There have been over 100,000 deaths in the United States due to COVID-19 and more are inevitable as the country reopens.
Without careening too far down that rabbit hole yet, the last nine weeks or so without any sports competition has been one of the strangest experiences I’ve ever had.
I’ve been covering high school sports since I was 17, so for nearly the last decade my life has revolved around watching, covering, writing and immersing myself in those stories.
At no point did I ever consider the thought of sports, as we knew it, disappearing entirely.
Sure, I’d seen games without fans due to extenuating circumstances, but not in my wildest dreams did I envision a scenario in which every sport hit the pause button at the same time.
Sports have always been a massive part of my life – between writing about them for a living, following them on television since I can remember and conversing about the continuous rumor mills that always surround athletics.
In such a strange time to be alive, I’ve come to realize two things. Sports are a necessary fabric for a fully functioning society and yet feel almost entirely inconsequential when massive disaster strikes.
Hear me out.
Competition is an avenue for escapism; it brings people together from far and wide.
Any true sports fan will be able to recite the exact feelings of joy their team brought them from the biggest thrills of their lives.
Those same fans know the heartbreak that comes with personal investment into a losing franchise.
There’s nothing comparable to the joy of being to celebrate the best moments with others.
Yet, when a pandemic eliminates the ability to bring people together, what do we do with that extra time?
There’s not a shred of doubt in my mind that my life would be completely unrecognizable without sports.
Everyday people, including myself, find strength through the stories of those professional athletes, collegiate athletes or high school competitors.
Athletes of celebrity use their status and public standing for good all the time, allowing sports to provide plenty to the world.
I think the ability to escape mentally, for a few minutes or a couple hours, isn’t discussed enough when you think about all the stressors of the world.
However, is the escape for you and I really worth the risk of disease and death for someone else?

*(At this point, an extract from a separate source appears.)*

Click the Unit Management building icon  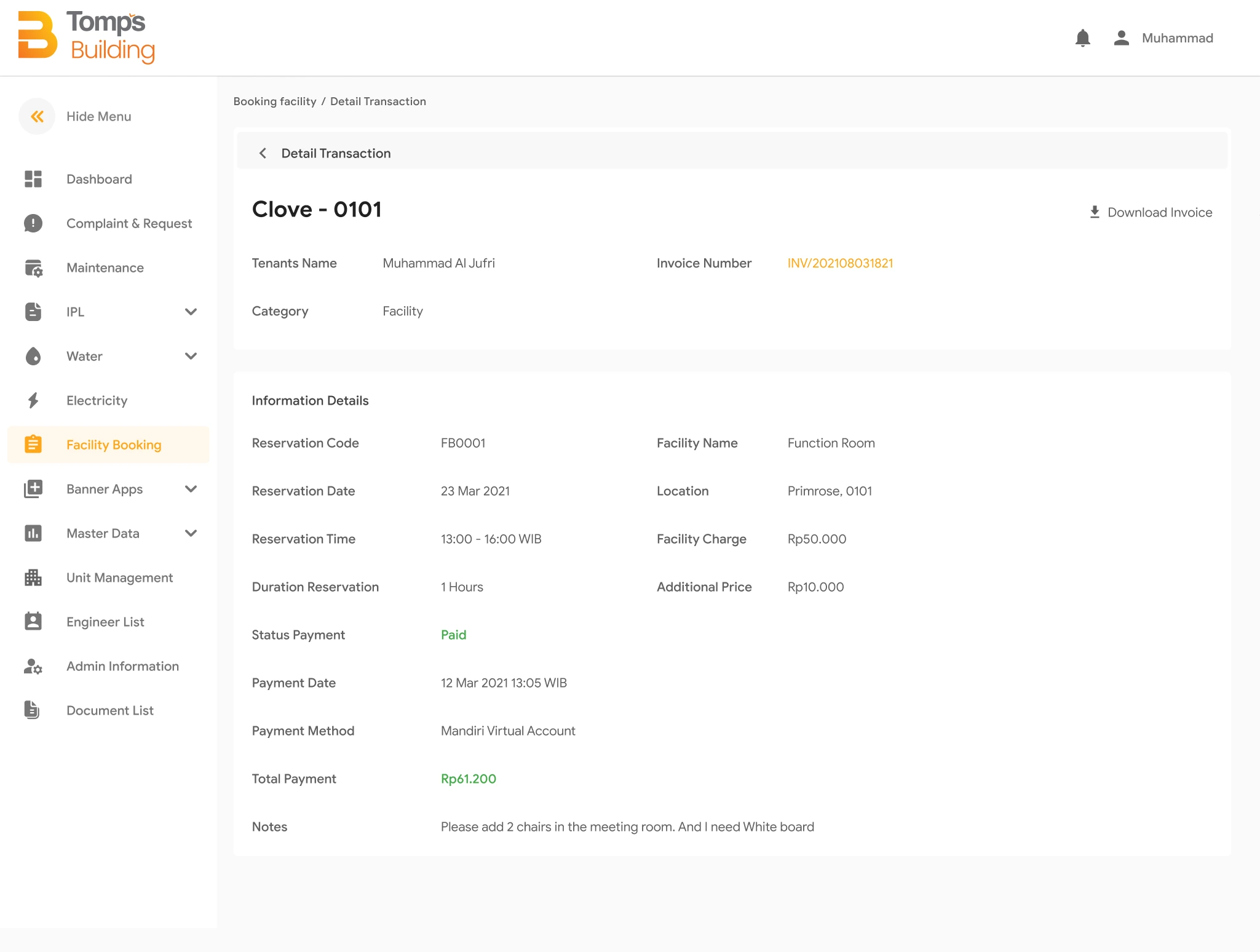point(33,577)
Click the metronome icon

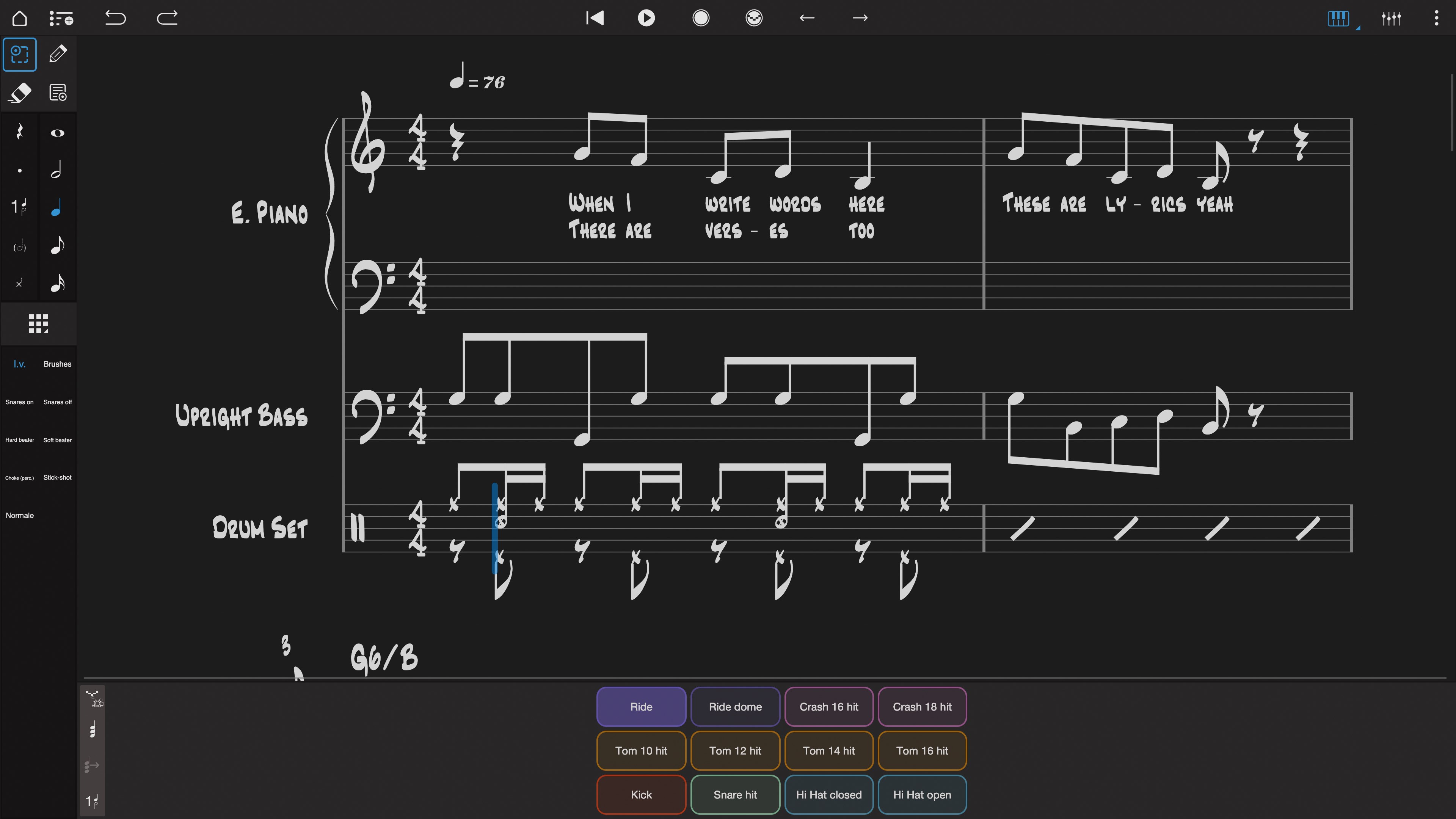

Someone, who in all likelihood isn’t going to get paid at all, or be asked to take a significant pay cut. Major League Baseball has been offering players anywhere between a 50 to 70 percent pay cut to play a shortened season this year. Should these players were asking to risk their lives assume that risk for less pay?
Even without sports for over the last two months, citizens are still being murdered in the street without justice. Dams are flooding communities due to negligence and massive wildfires are destroying large parts portions of states and countries across the planet.
There are so many other major issues that need attention.
Along with the obvious dangers of a pandemic and an average of 20,000 new cases per week – per the CDC – are we sure we need sports back right now?
As professional sports leagues decide whether to reopen, doesn’t it do a lot less harm to wait a little while longer?
Are we sure our time isn’t better off being devoted elsewhere?
Why, when we need a healthy escape so badly, do sports feel so inconsequential?